I remember joining the cross-country team as a sophomore (Ha! You knew my running obsession would come up, didn't you?) and experiencing pure happiness for the first time in what felt like
I love running!
forever. I remember reconnecting with my friend Mary Beth who I'd met as a seventh grader and learning to run and push myself further than I ever thought I could go. I remember making mistakes that hurt people I cared about and learning that the things I say and do have a real impact on the lives of those around me.

I remember being a junior, finally at a point where I had a sure testimony of my own. I remember what it felt like to have confidence in who I was for the first time in years. I remember participating in seminary and absolutely loving it, being stand partners with my best friend in the whole world, missing friends who had vanished from my life while at the same time loving those who had come into it. I remember getting excited about learning for the first time in my life, staying up late to study and working my tail off in running and in school. I remember the excitement of being able to drive and date, going to school dances and asking boys out.

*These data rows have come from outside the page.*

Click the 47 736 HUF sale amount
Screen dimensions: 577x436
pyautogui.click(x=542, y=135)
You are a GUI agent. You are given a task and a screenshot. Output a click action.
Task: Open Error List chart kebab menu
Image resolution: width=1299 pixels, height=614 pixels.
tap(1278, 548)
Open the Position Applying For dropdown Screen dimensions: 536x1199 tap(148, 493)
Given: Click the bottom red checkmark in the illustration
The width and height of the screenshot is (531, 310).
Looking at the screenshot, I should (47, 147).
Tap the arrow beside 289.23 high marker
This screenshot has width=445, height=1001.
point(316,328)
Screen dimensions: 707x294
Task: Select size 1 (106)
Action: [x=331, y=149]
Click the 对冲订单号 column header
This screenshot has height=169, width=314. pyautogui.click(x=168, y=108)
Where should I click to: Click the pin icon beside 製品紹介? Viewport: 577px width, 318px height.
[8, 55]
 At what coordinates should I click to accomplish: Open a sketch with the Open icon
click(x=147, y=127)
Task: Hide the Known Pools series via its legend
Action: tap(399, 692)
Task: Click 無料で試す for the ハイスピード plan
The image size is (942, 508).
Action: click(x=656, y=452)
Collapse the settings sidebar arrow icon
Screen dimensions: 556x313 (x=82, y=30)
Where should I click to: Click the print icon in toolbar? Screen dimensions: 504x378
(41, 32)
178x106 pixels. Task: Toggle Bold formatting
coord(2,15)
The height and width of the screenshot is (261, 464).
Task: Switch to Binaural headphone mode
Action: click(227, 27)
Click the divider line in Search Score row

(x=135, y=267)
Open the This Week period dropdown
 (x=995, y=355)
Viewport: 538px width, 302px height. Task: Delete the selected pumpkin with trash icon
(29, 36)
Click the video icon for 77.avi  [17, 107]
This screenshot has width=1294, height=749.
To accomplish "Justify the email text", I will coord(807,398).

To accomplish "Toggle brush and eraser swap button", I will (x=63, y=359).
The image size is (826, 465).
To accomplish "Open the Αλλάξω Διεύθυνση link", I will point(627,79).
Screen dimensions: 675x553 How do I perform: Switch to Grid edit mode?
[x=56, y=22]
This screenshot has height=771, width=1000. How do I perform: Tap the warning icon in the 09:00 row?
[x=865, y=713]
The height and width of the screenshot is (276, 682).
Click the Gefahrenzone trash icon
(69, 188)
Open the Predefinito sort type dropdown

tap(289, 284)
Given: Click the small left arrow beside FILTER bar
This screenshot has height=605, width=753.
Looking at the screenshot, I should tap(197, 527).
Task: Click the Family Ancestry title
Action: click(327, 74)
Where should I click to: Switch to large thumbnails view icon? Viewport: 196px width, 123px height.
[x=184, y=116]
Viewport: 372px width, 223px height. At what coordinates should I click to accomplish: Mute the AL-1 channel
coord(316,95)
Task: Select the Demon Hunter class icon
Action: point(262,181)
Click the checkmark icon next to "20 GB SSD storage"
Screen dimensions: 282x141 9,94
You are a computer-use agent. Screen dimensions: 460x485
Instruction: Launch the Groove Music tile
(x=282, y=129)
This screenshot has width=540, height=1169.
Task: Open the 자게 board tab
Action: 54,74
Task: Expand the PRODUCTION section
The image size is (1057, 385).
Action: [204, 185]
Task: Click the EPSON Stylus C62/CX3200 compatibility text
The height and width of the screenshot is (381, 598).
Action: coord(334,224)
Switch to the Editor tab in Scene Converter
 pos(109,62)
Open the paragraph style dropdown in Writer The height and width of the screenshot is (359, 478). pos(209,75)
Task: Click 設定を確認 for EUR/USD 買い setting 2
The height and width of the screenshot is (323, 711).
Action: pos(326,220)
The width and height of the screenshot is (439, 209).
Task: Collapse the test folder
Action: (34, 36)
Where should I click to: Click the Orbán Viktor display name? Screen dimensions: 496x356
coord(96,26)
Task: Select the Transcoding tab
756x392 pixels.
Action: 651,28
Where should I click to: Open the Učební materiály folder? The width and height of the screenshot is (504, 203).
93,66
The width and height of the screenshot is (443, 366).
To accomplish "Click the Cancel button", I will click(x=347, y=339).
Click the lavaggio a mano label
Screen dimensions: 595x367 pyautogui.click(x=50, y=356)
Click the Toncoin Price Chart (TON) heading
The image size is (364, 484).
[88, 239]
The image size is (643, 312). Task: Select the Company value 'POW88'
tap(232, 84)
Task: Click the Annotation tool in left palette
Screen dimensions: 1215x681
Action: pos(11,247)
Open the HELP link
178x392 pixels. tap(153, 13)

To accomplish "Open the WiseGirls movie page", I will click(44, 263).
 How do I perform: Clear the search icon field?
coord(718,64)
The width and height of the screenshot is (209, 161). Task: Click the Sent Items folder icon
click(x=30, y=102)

I remember the thrill of passing all my AP tests and starting to truly think about my future for the first time in my life.
Look at that smokin' hot babe.
Oh hey, I'm there too.

I remember my senior year, how difficult it was for any number of reasons, but I also remember the wonder of it. I think of the relationships I formed with people and how incredible my cross country season was and how much I came to love and appreciate my family. I remember the stress of realizing that all the good times had come to an end (or so it seemed) and the growing I had to do to meet the demands required of me.

I remember graduating from high school, the product of all those experiences I'd had, and I took that diploma and thought on all I'd accomplished. And it's a lot.













But there's so much more I can do. So much more I will do. It took me receiving that diploma to realize that the diploma was never the final goal. I don't know if there even is a final goal, at least not a tangible one. After all, you can't measure the smiles you're responsible for, the happiness others feel in your presence. I did a project for my Student Success class this week (affectionately known as Adulting 101) wherein I had to draw a picture of my "dream" for my life. And when I thought about it, all it really comes down to is that I want to make people happy.

And if I can do that, if I can make people smile, then everything I've done and everything I will do won't be for nothing. I'll make the world a little better, a little brighter, a little happier. Wouldn't that be something?

Comments

  1. You wrote your life story! I love your life and I love you.